Redemption Road

“Are you watching my house?”


“Not me, no. I just arrived.” The warden lit a cigarette and gestured at a second car down the block. “But, I do like to check on things I own.”

“You don’t own me.”

“Don’t I?”

Beckett swallowed his anger, thinking how even the smallest pebble could start an avalanche. “We were friends, goddamn it.”

“No. William Preston was my friend. We were friends for twenty-one years, and now he’s dead, his face so badly beaten his own wife won’t recognize the corpse.”

“What do you want?”

“A prisoner killed one of my guards, one of my closest friends. That doesn’t happen in my world. Understand? It breaks the natural order of things. What do you think I want?”
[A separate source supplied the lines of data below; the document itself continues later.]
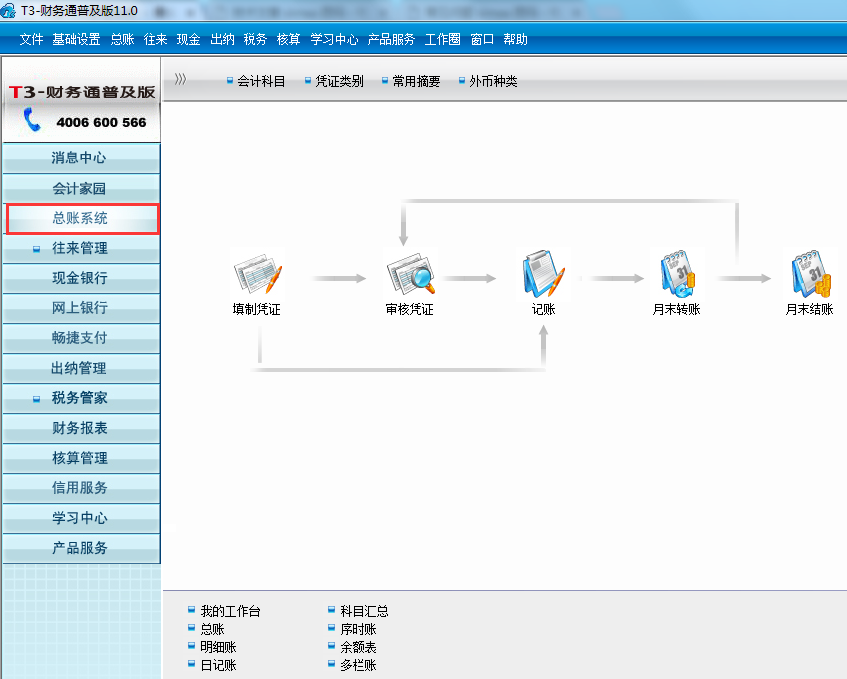Open the 财务报表 sidebar module
The height and width of the screenshot is (679, 847).
tap(80, 428)
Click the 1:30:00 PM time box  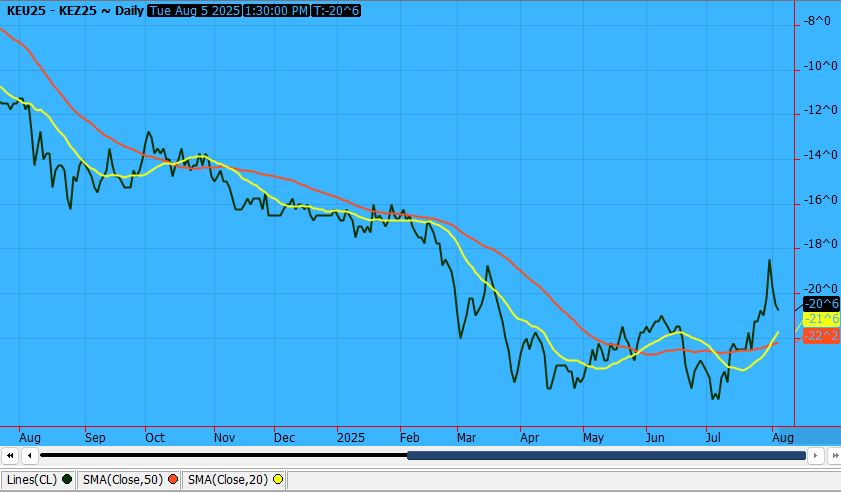[275, 10]
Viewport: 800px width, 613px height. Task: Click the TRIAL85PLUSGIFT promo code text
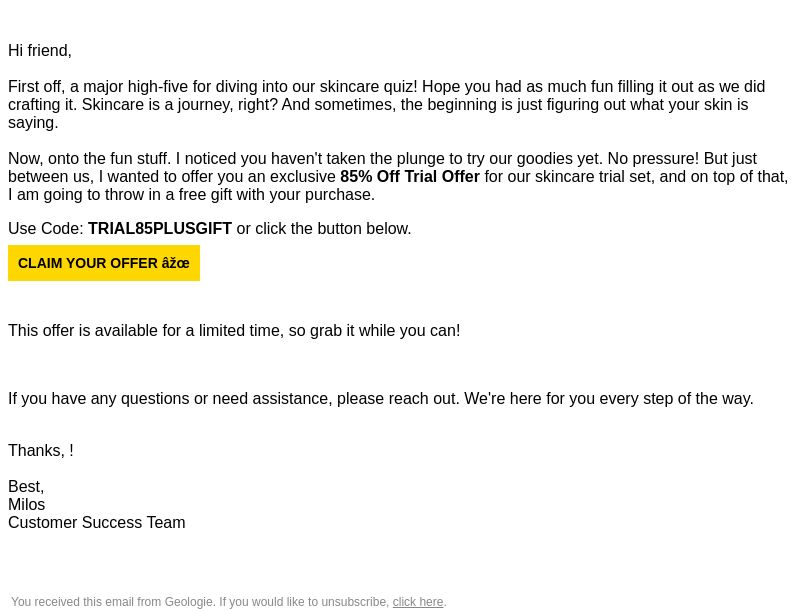160,228
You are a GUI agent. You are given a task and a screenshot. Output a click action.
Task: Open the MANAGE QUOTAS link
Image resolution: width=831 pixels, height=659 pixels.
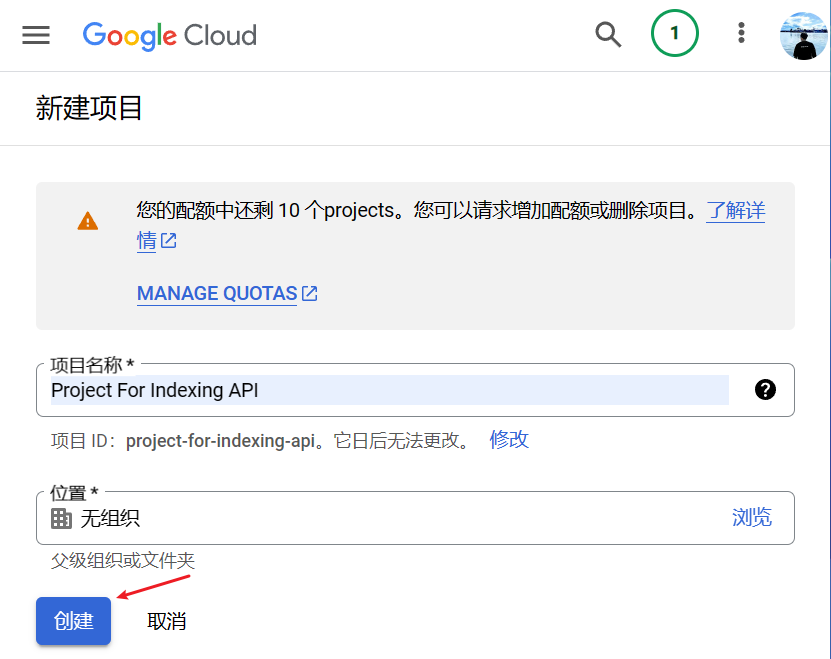coord(217,294)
“I don’t know where Adrian is.”

“But you’ll find him.”

“Let’s get a few things straight.” Beckett turned in his seat, large enough to fill the space, and frustrated enough to be dangerous. “You don’t own me, and threats are only good to a point. You asked me to keep Liz away from Adrian. Fine. I helped you with that because she’s not thinking straight and shouldn’t be near him anyway. You want inside track on where Adrian goes and what he does. That’s fine, too. He’s a killer, so fuck him. But you stay away from my wife. You stay away from my wife and my house. That’s the deal.”
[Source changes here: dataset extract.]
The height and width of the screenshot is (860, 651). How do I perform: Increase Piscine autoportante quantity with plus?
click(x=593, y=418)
“That was the deal. It’s different, now.”

“Why?”

“Because prisoners don’t kill guards. Not in my world. Not ever.”

It was said so flatly and coldly that Beckett felt an actual chill. “Jesus, you’re going to kill him.”

“I let you have Olivet so you could issue a warrant, a BOLO, an APB. Whatever you needed. Whatever it took. But this is how it plays between the two of us. You find Adrian for me, and your secret stays safe. Otherwise, I’ll rip it all down. Your world. Your wife’s world.”

“She doesn’t need to know about any of this. I’ll handle Adrian.”

“Handle? No.” The warden laughed, and it was bitter. “What do you know about handling a man like Adrian Wall? Nothing. You can’t. So, here’s what’s going to happen. You find out where he is and you call me. You call me first, and no one needs to know about your wife’s sins or the things you’ve done to protect her. She won’t like prison, and you won’t either. I can promise you that.”

Beckett sat silent for a long moment. It was coming apart; he could feel it. “You were supposed to be my friend.”

“I was never your friend,” the warden said. “Now, get the fuck out of my car.”

*

Beckett did as he was told. He stood in the road, hands clenched as the SUV rolled away, and the second one followed. Most times he could pretend his life was his own, that he’d never spilled his guts to a devil dressed as a friend. But he had. He’d been distraught and trusting and overwhelmed with guilt. Now, he was this half man, this slave. He reminded himself there were reasons, then thought of his wife, who was forty-three and gentle and lovely to her bones.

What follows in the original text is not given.